We have technologies that outstretch most imaginations, powerful and well-developed educational systems, and strong values or beliefs that can push good men and women into becoming even greater ones. Ideals like these are what many seem to consider the divider between human and animal nature. They encourage and nurture our sense of justice – of what is right and wrong and what actions can lead to both.

Now of course, we find ourselves in moments of doubt sometimes. Instances including uncertainty and pain can cloud our vision and make us lose sight of what we originally strove for. In times when this occurs, we look to others, or their institutions to yield what we cannot: honesty and fairness. So how does one respond or act when even these systems of integrity fail? While some may try to protest or revive a dying cause, others will push and fight, nearly snapping an already broken system into even further fragmentation. In this week’s film, we see just how such a reaction can affect not only the foundation that was built, but also the people that live, work and sacrifice within it everyday.

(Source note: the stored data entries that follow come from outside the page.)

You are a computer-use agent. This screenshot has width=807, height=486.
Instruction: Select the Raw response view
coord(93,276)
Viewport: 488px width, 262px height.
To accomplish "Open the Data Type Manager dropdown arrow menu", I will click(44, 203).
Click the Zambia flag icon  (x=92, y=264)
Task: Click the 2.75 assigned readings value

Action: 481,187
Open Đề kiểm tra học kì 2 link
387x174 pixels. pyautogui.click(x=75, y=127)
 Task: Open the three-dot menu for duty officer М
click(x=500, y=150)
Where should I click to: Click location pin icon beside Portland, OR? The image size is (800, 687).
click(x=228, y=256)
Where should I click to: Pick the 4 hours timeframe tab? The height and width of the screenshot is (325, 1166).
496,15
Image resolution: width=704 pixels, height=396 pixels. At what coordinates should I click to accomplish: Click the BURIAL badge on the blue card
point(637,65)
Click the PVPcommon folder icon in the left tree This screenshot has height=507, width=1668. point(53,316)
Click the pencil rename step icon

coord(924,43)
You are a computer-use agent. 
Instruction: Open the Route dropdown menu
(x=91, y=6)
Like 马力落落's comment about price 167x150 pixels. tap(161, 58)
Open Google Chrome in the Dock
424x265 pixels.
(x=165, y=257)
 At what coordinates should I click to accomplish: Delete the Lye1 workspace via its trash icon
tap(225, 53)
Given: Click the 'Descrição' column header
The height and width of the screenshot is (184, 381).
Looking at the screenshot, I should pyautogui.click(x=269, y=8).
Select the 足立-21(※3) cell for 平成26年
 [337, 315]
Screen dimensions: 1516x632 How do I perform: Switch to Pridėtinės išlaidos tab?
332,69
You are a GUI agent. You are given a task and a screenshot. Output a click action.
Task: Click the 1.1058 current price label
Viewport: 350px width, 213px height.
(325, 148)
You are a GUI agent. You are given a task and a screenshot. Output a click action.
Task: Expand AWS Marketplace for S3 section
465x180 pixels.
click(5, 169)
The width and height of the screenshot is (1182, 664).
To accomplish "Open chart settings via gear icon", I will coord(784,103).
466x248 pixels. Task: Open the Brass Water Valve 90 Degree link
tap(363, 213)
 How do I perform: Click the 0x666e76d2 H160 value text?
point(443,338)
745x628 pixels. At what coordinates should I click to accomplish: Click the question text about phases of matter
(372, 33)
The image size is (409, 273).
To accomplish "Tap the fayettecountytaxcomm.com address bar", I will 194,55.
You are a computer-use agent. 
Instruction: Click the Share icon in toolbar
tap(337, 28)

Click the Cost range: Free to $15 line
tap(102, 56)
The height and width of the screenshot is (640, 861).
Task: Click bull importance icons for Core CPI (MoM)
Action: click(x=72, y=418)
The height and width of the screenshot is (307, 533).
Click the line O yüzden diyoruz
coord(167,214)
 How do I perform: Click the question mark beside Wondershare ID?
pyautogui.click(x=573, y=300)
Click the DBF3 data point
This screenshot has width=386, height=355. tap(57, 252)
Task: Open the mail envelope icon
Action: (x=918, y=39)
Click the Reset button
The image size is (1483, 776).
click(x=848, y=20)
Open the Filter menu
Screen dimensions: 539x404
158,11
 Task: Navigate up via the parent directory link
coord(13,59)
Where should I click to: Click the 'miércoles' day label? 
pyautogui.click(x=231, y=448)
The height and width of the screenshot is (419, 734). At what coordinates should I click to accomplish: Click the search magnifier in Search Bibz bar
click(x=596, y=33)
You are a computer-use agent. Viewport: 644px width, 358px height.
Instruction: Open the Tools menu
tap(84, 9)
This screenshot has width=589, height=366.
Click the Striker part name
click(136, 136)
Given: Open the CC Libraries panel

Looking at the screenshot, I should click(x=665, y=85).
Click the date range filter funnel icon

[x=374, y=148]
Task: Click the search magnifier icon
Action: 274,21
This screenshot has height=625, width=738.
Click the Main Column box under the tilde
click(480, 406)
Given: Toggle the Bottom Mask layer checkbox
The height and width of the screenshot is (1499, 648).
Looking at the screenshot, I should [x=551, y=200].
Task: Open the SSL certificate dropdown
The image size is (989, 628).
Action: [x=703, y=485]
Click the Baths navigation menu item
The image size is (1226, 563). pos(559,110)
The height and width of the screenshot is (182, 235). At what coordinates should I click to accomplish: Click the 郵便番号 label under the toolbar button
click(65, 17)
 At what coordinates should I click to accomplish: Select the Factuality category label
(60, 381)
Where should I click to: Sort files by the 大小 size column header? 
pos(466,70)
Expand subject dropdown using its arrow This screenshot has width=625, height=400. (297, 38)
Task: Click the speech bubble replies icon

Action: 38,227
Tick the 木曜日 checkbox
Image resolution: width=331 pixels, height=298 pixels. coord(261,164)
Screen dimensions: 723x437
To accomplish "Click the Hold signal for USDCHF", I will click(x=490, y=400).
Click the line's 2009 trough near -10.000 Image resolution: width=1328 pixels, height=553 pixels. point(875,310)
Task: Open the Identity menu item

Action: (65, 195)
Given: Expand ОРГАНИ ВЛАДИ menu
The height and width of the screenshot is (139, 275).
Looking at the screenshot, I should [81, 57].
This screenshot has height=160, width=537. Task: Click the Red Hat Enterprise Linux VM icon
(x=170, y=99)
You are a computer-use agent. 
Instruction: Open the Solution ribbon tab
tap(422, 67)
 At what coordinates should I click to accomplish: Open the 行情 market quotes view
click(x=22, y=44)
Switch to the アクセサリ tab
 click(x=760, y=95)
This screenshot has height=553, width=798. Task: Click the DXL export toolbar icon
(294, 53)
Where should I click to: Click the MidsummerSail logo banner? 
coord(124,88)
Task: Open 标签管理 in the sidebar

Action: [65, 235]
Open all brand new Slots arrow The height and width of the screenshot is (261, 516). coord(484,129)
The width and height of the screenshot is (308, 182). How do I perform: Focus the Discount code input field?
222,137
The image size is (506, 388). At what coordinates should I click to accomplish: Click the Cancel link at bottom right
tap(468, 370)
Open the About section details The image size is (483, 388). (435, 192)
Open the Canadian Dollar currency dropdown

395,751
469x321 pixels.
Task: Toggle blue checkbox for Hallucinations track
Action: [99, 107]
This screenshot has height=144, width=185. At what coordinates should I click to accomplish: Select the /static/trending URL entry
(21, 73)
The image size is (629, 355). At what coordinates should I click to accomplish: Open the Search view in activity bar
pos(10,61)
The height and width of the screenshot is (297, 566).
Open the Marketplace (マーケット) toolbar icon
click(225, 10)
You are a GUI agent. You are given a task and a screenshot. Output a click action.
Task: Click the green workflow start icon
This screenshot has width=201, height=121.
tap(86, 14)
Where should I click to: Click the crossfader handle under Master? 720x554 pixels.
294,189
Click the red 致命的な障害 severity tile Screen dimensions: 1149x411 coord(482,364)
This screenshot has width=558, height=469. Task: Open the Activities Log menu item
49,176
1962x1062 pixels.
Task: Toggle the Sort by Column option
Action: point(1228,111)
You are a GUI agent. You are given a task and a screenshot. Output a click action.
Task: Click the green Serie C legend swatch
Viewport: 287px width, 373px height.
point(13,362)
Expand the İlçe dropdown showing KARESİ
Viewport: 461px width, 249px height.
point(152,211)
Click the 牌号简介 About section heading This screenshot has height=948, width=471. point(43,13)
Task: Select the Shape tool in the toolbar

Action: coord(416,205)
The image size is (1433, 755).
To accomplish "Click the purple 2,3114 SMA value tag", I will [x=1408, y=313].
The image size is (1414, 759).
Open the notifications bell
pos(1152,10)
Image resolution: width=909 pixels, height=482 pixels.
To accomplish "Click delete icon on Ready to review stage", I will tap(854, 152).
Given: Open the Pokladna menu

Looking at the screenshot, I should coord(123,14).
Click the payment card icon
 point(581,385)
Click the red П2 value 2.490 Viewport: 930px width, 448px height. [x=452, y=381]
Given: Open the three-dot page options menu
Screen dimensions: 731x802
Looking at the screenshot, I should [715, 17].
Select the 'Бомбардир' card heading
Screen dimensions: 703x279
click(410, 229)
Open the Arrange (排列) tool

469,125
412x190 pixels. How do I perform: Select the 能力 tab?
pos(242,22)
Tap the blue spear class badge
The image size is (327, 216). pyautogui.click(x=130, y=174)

“Law Abiding Citizen” takes place within the heart of Philadelphia where in one horrible evening, everyday family man Clyde Shelton (Gerard Butler) loses everything. After the brutal robbery of his home left his wife and daughter viciously raped and murdered, Clyde turns to the Pennsylvania justice system to seek vengeance for a loss more painful than any other. Attorney Nick Rice (played by Jamie Foxx) serves as Shelton’s lawyer who, after a very long and challenging legal battle, decides to cut a deal with one of the two men responsible for the Shelton murders.

Outraged by Rice’s decision to focus on the money and politics involved in seeking the death penalty for both men, Shelton retreats into isolation, only resurfacing ten years later to prove to Rice that injustice has a far greater consequence than a failed attempt at the righteous thing. The result is an hour and forty-eight minutes of violent vigilantism, in which there can only be one conclusion: lessons of integrity seem to come the hardest for those who are the most indifferent.

While the message built around the film is one of great importance I fear it lost a lot of its power and validity because of the confusing and inconsistent plot that followed. Fast to build, the story seemed longwinded and repetitive in who was next to be killed and why. Though Gerard Butler gives a powerful performance individually, there seems to be no genuine connection to Jamie Foxx’s Rice, making the dialogue between the two forced and disingenuous at best. This, along with the continuous and progressively more violent killings, lead to an initial shock and then an abrupt plateau of been there done that.

That being said, overall the movie was one that brought about an interesting question: how must one fight what is unrighteous? Though a topic of great controversy, the subject of justice is one that clearly should never be ignored, bad movie or otherwise.

Katie Heaton is a student at the University of Wisconsin-River Falls.